Yeah. Okay. So that is identification. I’m identifying myself with quality of responsible, and I’m narrow-mindedly doing so. So I’m favoring certain aspects of being over others, which means I’m necessarily xing out or putting into my shadow other attributes that might be true of me if I had a more open-minded sense of who I was.

Courtney Smith [00:25:21]:

Well, yeah, because a lot of these identity structures also get created when we’re not that old, so they’re not super complex and nuanced. So they tend to have a very black-and-white quality to them, and they tend to really sort of be very simple, responsible.

Dr. Caneel Joyce [00:25:38]:

Is this okay? Like, kind is being nice, not sharing any so-called negative feedback.

Courtney Smith [00:25:48]:

Right?

Dr. Caneel Joyce [00:25:48]:

Yeah.

Courtney Smith [00:25:49]:

Right.

Dr. Caneel Joyce [00:25:50]:

Okay.

Courtney Smith [00:25:50]:

And so they tend to have quite a narrow quality to them because these words were not we didn’t live and experience these words as sophisticated grown ups. We came into contact with these concepts and developed a sense of identity in a time when we were pretty simple.

Dr. Caneel Joyce [00:26:10]:

We were writing a pretty simple rulebook with big crayolas.

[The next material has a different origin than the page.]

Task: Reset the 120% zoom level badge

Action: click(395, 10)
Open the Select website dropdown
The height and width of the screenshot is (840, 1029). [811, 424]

Courtney Smith [00:26:14]:

And also there’s really good science, right, that rules that are simple, they may be wrong a certain percentage of the time, but they also are really fast to learn and very fast to implement. And so from a neuroscience perspective, in terms of why do identities arise, there’s a lot of efficiency to be gained from a brain science perspective, making assumptions about patterns in terms of how the world’s working and how I need to show up. It allows us to have shortcuts. And shortcuts, by definition, need to be efficient. Simpler shortcuts are more efficient. So none of these identity structures really allow complexity, which is great in terms of developing an ego when you’re a small child. But as we get to be grown ups and are facing much more difficult problems and complicated situations, they’re not going to give us the flexibility that we need to fully face what we’re up against.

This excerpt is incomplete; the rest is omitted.